Accantonare soldi all’oscuro del Fisco sta diventando sempre più difficile. Lo scambio di informazioni tra gli Stati è ormai automatico. Anche le nazioni che per lungo tempo han-no prosperato sull’evasione fiscale, come la Svizzera, ora prevedono lo scambio delle informazioni con il Fisco italiano.

Chi varca il confine lo fa a suo rischio e pericolo! Esponendosi al rischio di possibili estorsioni da parte di operatori spregiudicati che, consci dell’inconfessabile provenienza dei capitali custoditi, possono farne scempio. Come le recenti cronache hanno raccontato.

 

CRIPTOVALUTE

L’incertezza sul tema è grande. Per il Fisco italiano sono assimilabili a valute estere, secondo molti esperti no.

Ma le autorità di controllo finanziarie ne sottolineano i rischi per i risparmiatori: dalle oscillazioni paurose sino alle frodi. Senza sapere bene con chi prendersela…

UNA SOLUZIONE SEMPLICE? IL RISPARMIO GESTITO

Quanto agli strumenti di investimento (fondi e sicav, oltre a polizze di vario tipo che li contengono) sono strumenti standardizzati in Europa, quindi non ha senso andarseli a cercare su mercati astrusi, normati in modo differente e con fori competenti distanti e regolati in modi sconosciuti. Poiché è prassi acquistare in Italia prodotti esteri domiciliati in Lussemburgo, Irlanda o Francia regolarmente autorizzati, è da notare che nei fatti gran parte dei prodotti utilizzati dai consulenti finanziari sono di diritto estero, e quindi garantiti dal rischio di ridenominazione.

Thank’s to “Affari di Famiglia”.

2 risposte a “Portare i propri capitali all’estero conviene?”

  1. Certamente i fondi domiciliati in Lussemburgo non rischiano una eventuale ridenominazione ma,al momento della vendita,come si viene rimborsati?E’ possibile far versare il ricavato della vendita su un conto estero,bypassando la banca italiana intermediaria?Grazie

    1. Il fondo può essere trasferito o liquidato su una diversa banca depositaria, anche non italiana.
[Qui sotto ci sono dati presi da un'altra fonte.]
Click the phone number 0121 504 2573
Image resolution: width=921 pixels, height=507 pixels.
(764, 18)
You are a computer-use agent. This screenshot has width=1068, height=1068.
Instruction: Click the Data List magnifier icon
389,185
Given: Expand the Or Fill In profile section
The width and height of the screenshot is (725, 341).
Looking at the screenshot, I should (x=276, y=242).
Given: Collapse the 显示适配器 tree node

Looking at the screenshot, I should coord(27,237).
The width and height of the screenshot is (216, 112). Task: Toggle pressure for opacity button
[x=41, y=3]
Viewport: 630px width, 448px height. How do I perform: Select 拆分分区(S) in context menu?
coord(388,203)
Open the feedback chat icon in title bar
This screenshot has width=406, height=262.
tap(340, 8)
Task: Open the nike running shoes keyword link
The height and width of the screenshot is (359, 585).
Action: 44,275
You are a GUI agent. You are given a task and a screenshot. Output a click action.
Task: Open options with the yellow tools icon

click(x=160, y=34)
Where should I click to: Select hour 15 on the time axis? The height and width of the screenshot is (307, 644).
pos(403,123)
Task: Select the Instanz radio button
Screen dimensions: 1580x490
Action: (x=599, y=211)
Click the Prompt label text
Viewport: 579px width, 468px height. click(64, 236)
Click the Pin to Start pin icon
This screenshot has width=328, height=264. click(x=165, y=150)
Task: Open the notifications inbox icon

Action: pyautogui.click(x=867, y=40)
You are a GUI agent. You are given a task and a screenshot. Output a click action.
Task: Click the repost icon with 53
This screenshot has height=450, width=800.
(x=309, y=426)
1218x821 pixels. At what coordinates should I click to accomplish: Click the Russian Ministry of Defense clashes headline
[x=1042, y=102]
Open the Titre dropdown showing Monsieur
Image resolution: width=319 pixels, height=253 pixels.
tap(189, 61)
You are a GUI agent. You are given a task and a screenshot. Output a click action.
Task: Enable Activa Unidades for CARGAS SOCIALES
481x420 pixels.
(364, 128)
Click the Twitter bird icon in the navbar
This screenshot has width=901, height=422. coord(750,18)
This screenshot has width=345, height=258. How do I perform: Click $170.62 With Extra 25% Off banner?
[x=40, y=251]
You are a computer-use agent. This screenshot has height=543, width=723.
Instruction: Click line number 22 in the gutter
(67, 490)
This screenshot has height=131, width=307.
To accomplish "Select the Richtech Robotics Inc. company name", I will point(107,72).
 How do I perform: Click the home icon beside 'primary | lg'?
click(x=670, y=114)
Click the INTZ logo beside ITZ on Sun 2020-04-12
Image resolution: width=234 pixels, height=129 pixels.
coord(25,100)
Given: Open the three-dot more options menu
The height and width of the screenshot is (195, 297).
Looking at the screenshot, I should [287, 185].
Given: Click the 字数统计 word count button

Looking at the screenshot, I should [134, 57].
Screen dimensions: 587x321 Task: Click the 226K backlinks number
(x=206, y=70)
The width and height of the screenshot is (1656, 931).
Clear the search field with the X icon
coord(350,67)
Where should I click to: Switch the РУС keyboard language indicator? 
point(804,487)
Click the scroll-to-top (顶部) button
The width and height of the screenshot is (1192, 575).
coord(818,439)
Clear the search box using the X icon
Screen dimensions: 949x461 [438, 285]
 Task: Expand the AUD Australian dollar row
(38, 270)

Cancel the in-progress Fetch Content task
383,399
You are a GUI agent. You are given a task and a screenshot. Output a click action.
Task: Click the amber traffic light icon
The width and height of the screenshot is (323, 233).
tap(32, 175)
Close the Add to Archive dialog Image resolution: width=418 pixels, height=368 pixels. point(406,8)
Lo stesso vale per le polizze basate in Lussemburgo, che offrono un livello di protezione ancora maggiore pur essendo fiscalmente “armonizzate”, quindi non comportando alcun rischio di errore o di accertamento successivo, e mantenendo semplicità d’uso (nessuna dichiarazione “a mano” nei quadri RW della dichiarazione dei redditi.